YOUR OBJECTIVE: Every line from the one containing "Select the 查看类 class view tab" to the end of the records below, written out word for word, is the whole answer.

DATA EXTRACTS:
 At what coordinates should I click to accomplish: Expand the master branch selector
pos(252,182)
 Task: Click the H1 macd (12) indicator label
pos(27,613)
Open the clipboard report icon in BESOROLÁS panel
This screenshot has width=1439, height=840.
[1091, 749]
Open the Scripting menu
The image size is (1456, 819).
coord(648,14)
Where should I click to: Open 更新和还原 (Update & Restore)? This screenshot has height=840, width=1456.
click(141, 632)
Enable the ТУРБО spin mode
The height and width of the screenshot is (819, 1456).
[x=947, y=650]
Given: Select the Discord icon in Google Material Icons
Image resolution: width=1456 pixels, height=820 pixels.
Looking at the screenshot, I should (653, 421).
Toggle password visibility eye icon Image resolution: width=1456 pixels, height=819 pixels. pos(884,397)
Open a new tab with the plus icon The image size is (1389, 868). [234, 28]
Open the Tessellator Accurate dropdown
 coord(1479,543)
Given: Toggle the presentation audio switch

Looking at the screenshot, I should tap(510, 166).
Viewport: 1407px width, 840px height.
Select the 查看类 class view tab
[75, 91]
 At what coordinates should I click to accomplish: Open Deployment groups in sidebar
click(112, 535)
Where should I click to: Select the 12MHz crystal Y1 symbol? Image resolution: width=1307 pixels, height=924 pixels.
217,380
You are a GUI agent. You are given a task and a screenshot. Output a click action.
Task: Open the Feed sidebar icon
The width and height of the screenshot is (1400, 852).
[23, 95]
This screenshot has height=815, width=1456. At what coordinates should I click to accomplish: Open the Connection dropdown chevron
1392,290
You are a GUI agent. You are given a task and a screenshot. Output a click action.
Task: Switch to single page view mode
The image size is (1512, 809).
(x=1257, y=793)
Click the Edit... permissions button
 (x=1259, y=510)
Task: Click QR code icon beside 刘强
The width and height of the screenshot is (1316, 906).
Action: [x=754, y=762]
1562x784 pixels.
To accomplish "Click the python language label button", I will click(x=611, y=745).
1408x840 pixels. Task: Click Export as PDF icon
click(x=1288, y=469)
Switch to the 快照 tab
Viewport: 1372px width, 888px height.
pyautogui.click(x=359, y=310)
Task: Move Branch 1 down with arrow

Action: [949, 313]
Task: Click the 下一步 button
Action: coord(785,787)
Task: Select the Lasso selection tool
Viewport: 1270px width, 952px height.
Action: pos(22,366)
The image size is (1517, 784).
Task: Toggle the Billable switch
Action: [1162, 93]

SOLUTION TO THIS EXERCISE:
Select the 查看类 class view tab
[75, 91]
 At what coordinates should I click to accomplish: Open Deployment groups in sidebar
click(112, 535)
Where should I click to: Select the 12MHz crystal Y1 symbol? Image resolution: width=1307 pixels, height=924 pixels.
217,380
You are a GUI agent. You are given a task and a screenshot. Output a click action.
Task: Open the Feed sidebar icon
The width and height of the screenshot is (1400, 852).
[23, 95]
This screenshot has height=815, width=1456. At what coordinates should I click to accomplish: Open the Connection dropdown chevron
1392,290
You are a GUI agent. You are given a task and a screenshot. Output a click action.
Task: Switch to single page view mode
The image size is (1512, 809).
(x=1257, y=793)
Click the Edit... permissions button
 (x=1259, y=510)
Task: Click QR code icon beside 刘强
The width and height of the screenshot is (1316, 906).
Action: [x=754, y=762]
1562x784 pixels.
To accomplish "Click the python language label button", I will click(x=611, y=745).
1408x840 pixels. Task: Click Export as PDF icon
click(x=1288, y=469)
Switch to the 快照 tab
Viewport: 1372px width, 888px height.
pyautogui.click(x=359, y=310)
Task: Move Branch 1 down with arrow

Action: [949, 313]
Task: Click the 下一步 button
Action: coord(785,787)
Task: Select the Lasso selection tool
Viewport: 1270px width, 952px height.
Action: pos(22,366)
The image size is (1517, 784).
Task: Toggle the Billable switch
Action: [1162, 93]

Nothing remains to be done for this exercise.